_WORK REQUEST:_ Copy, please, the line with "Given: Click the VIS channel label" and each line that follows it through the end of the data below, exactly as given and without pictures.

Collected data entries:
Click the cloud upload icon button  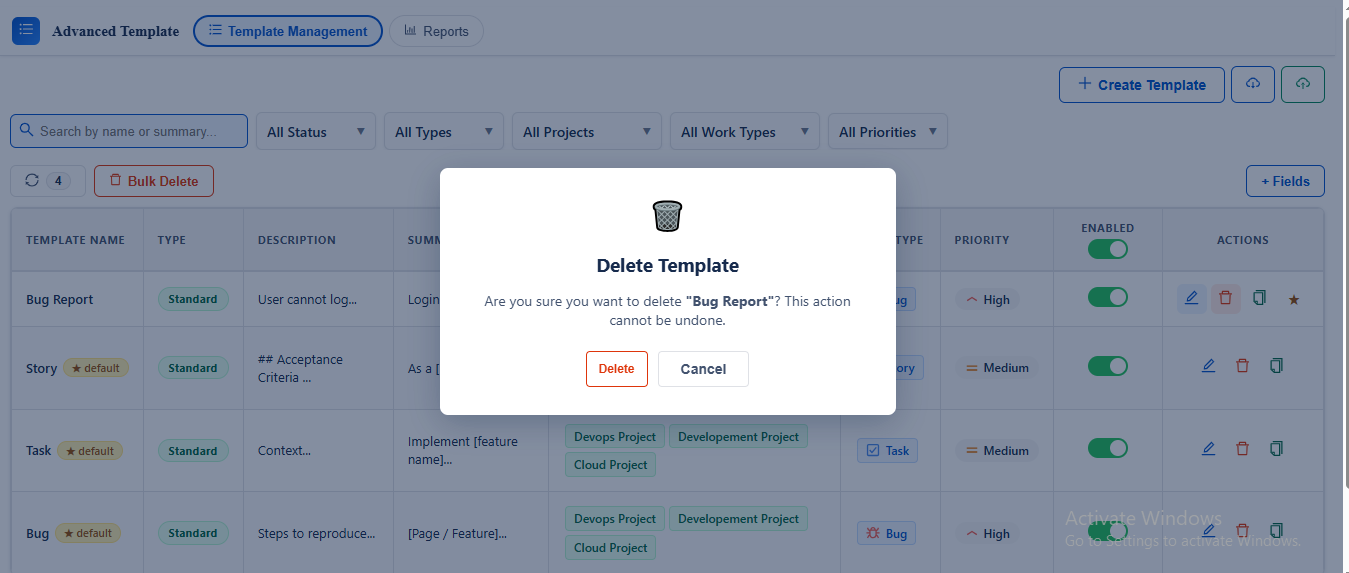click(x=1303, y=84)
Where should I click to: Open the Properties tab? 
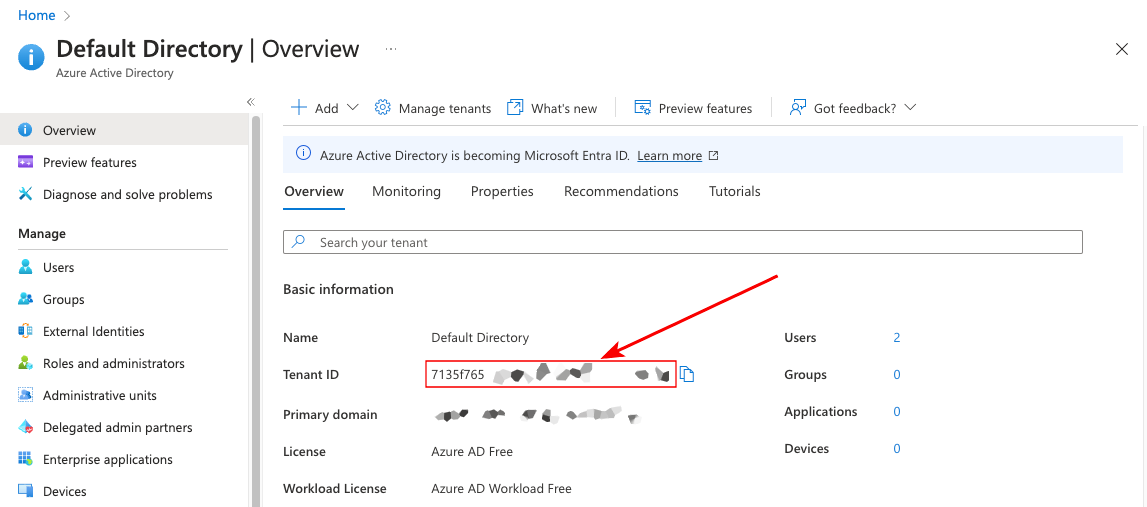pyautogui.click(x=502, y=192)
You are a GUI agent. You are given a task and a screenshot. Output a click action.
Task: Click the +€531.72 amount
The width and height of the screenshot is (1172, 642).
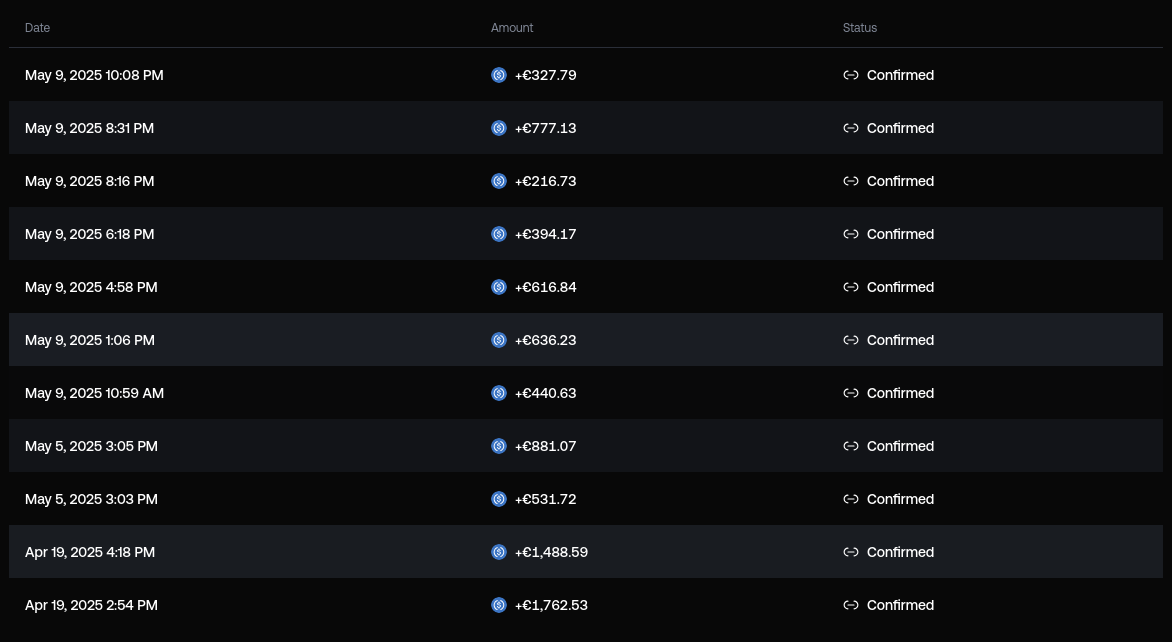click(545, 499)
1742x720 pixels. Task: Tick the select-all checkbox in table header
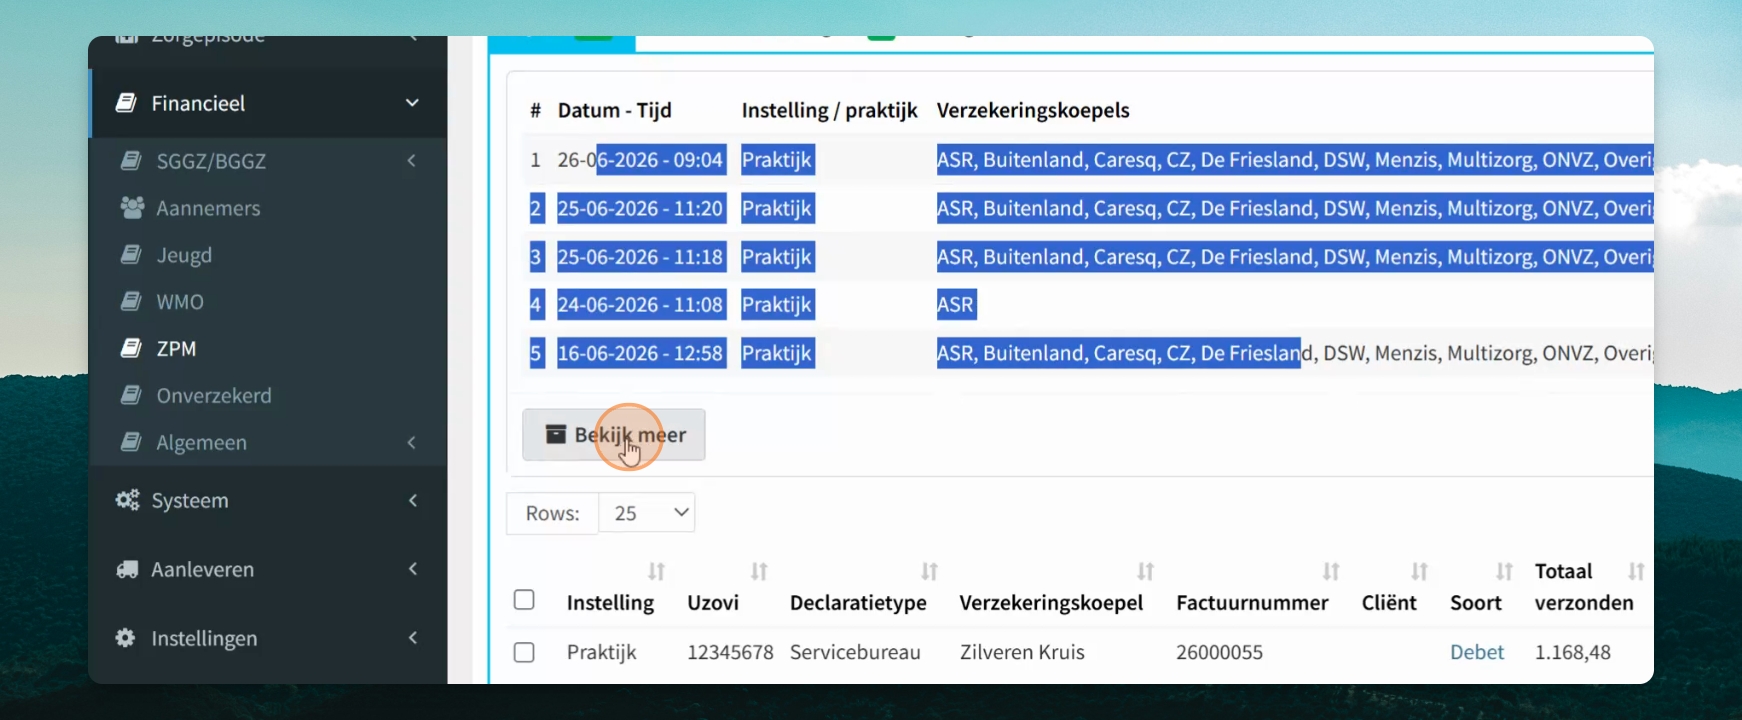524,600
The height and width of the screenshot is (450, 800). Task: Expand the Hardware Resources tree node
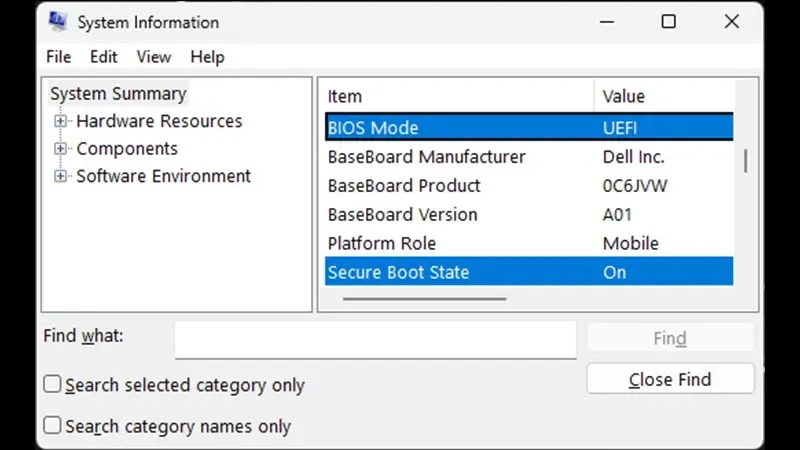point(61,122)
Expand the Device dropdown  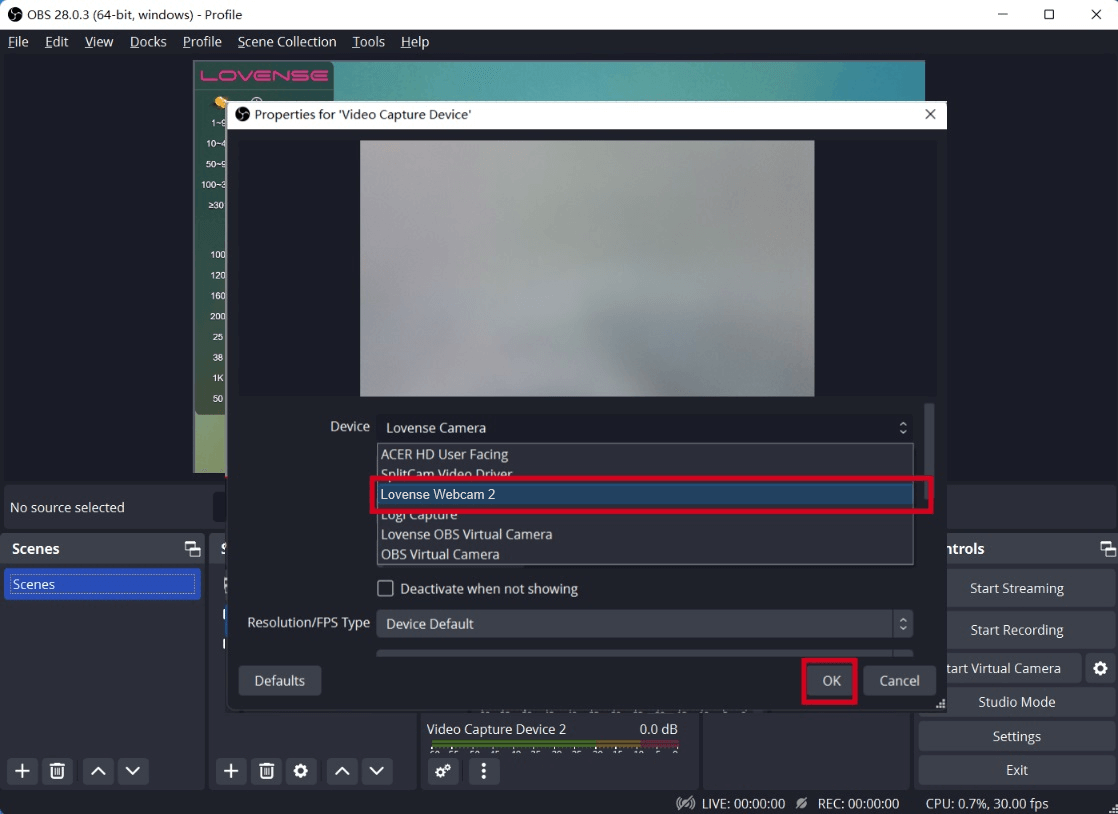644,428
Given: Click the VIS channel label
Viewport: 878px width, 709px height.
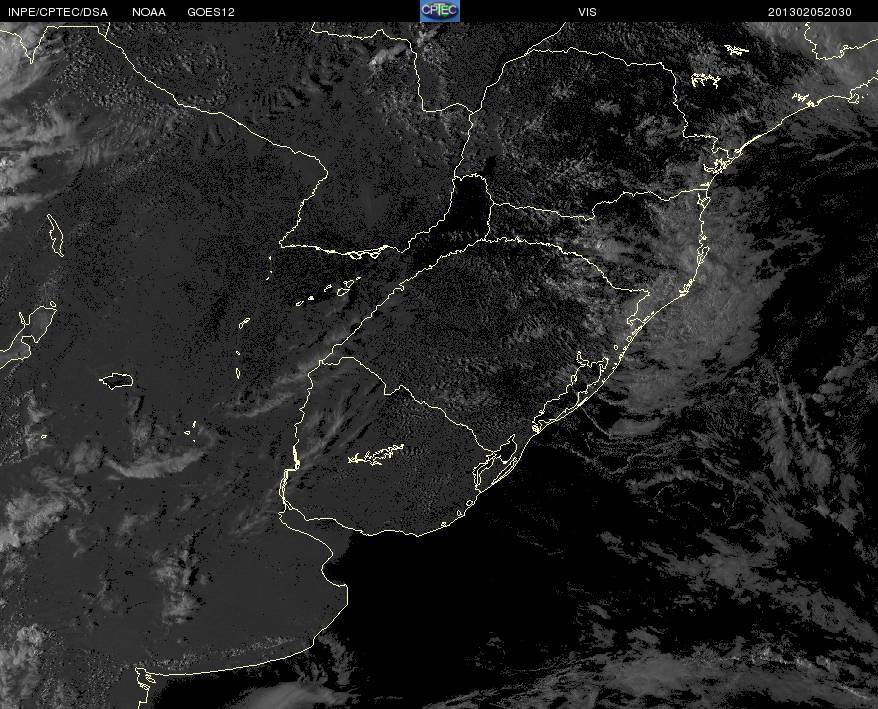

_EXERCISE OUTPUT:_
Given: Click the VIS channel label
Viewport: 878px width, 709px height.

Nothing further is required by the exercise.